Written by Gay Smith
Don’t turn a blind eye to sanitation procedures. It is no secret that cleanliness makes a huge difference on overall flower performance. Are you adding a splash of bleach to bucket water to prevent bacteria and pollution from plugging stems? Keep in mind that sodium hypochlorite (the type of chlorine in bleach) is rendered inactive as soon as it comes in contact with organic material, any organic material. This means the “biocidal” power of the bleach may be depleted before it even has a chance to sanitize stem ends: it is exhausted attacking the scum and crud on the sides of dirty buckets.
Even used in clean buckets, bleach water loses its “active” power after 4-6 hours.

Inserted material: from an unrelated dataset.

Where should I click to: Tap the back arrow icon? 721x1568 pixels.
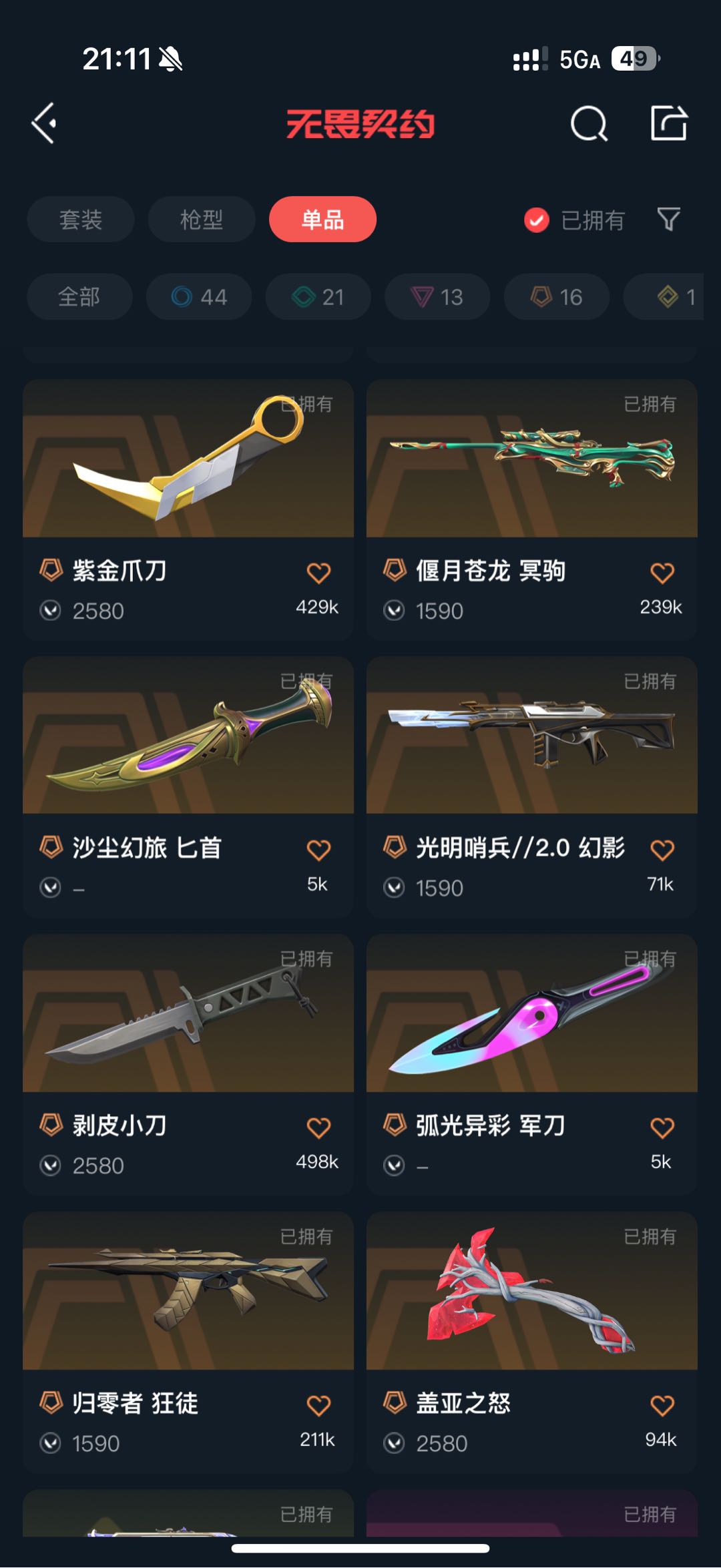click(44, 123)
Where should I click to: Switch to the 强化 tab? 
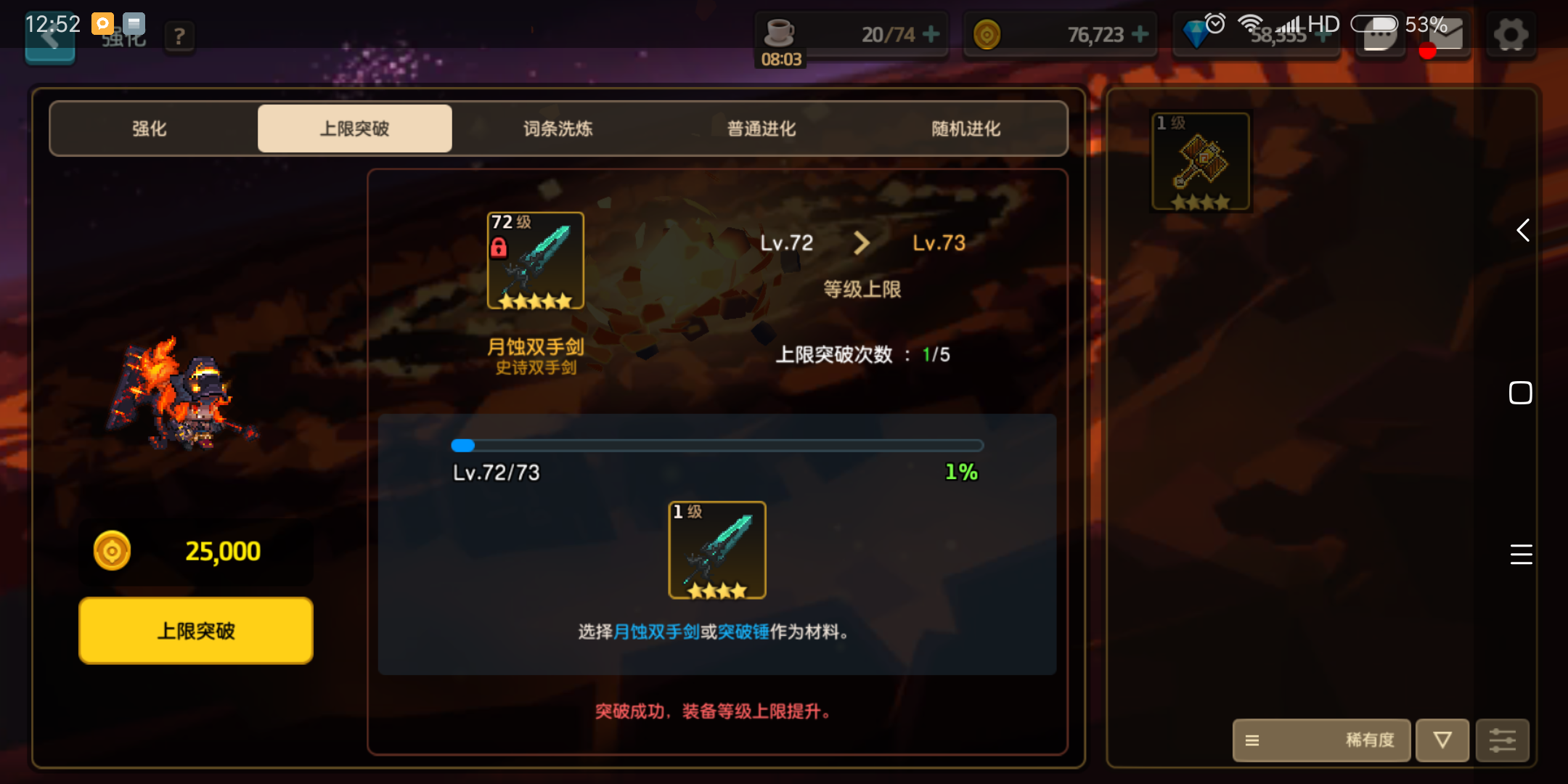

The jug of bleach concentrate sitting in your laundry room becomes “inactive” after six months regardless that you still smell chlorine. The odor only indicates that chlorine molecules are volatizing into the air, but nothing about its germicidal effect.
The take home message for growers, wholesalers and retailers? Always start with clean buckets and clean tools. If you must use bleach to sanitize buckets, scrub with a biodegradable, low-suds detergent first and then dip buckets in a bleach-solution rinse. Add one ounce of bleach to a gallon of water. If you are looking for a better solution than bleach for cleaning, use a quaternary ammonium compound like Chrysal Cleaner. Quat-based cleaners provide lasting power and Chrysal Cleaner is not only skin-friendly, it is biodegradable, too.
Remember: if you wouldn’t drink it or out of it, neither will your flowers!